EXERCISE BRIEF:
Write down exactly the lines from the one below that has "Where should I click to: Expand" to the end of the data, both ends included; the pictures should not appear in your copy.
(GIVEN RECORDS Opens)
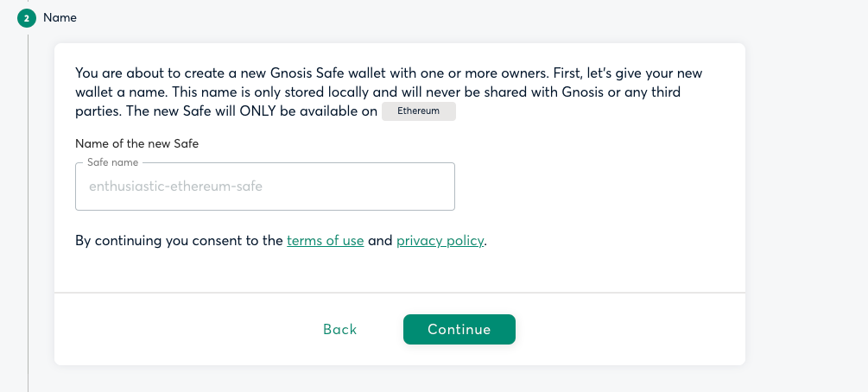Click the step 2 number circle
The height and width of the screenshot is (392, 868).
point(28,18)
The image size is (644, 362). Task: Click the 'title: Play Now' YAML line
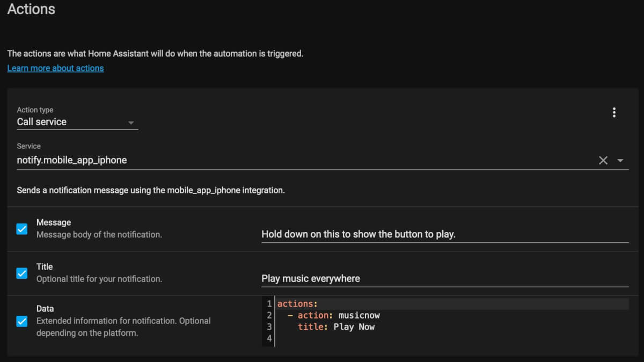click(x=336, y=327)
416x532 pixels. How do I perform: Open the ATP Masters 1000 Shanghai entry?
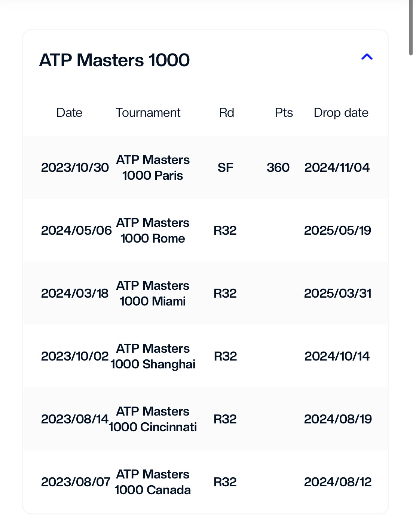pyautogui.click(x=153, y=356)
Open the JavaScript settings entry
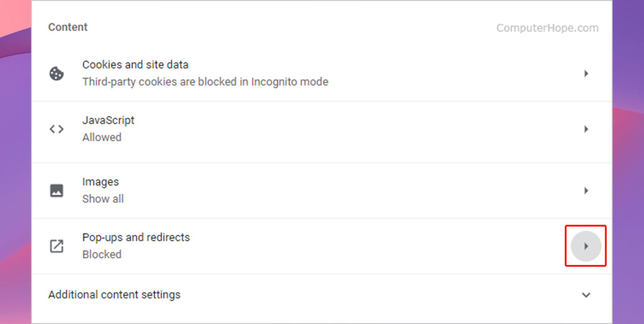 [108, 120]
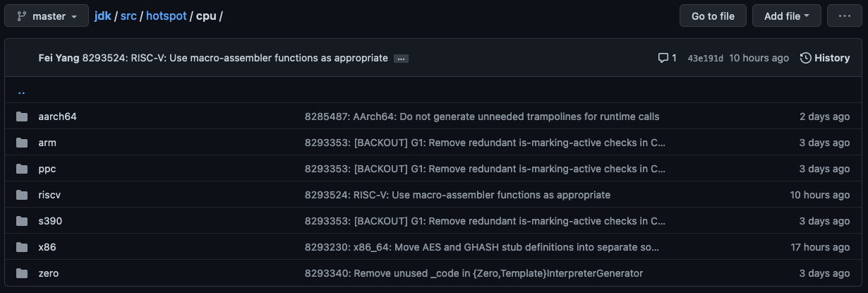Open the Add file dropdown
Viewport: 868px width, 293px height.
tap(787, 16)
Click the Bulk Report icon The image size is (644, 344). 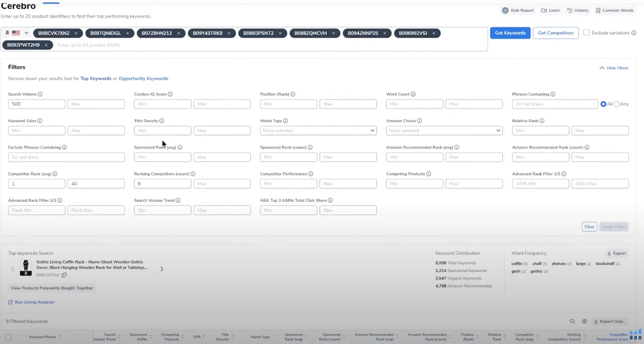(x=505, y=10)
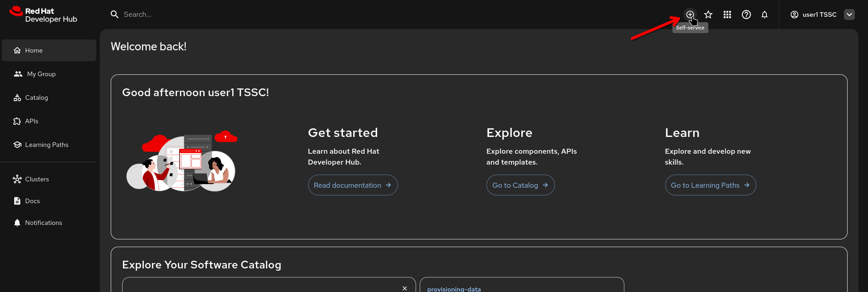Viewport: 868px width, 292px height.
Task: Expand the user1 TSSC profile dropdown
Action: 849,15
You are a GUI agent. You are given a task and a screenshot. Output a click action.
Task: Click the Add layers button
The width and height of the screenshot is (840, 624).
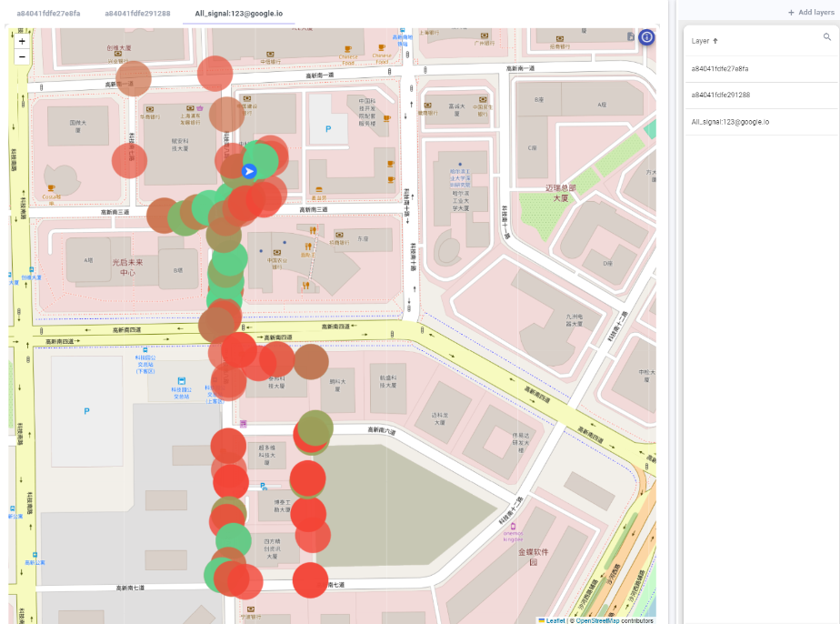(x=809, y=13)
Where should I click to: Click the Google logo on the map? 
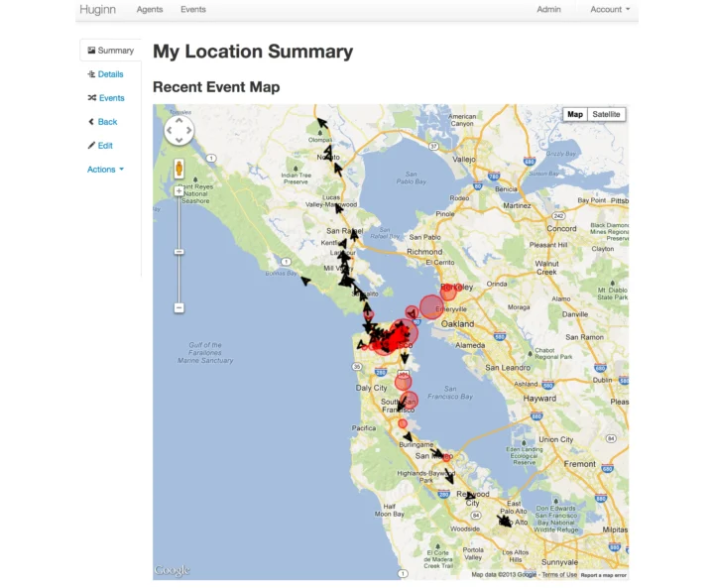click(x=172, y=570)
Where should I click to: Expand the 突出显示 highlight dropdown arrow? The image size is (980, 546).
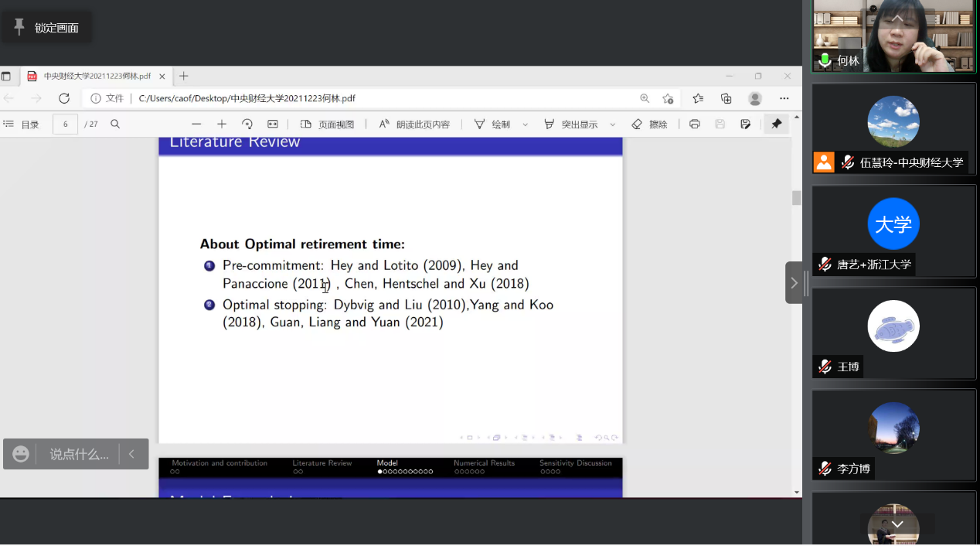[613, 125]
(GIVEN RECORDS Closes)
EXERCISE ANSWER:
Where should I click to: Expand the 突出显示 highlight dropdown arrow? The image size is (980, 546).
[613, 125]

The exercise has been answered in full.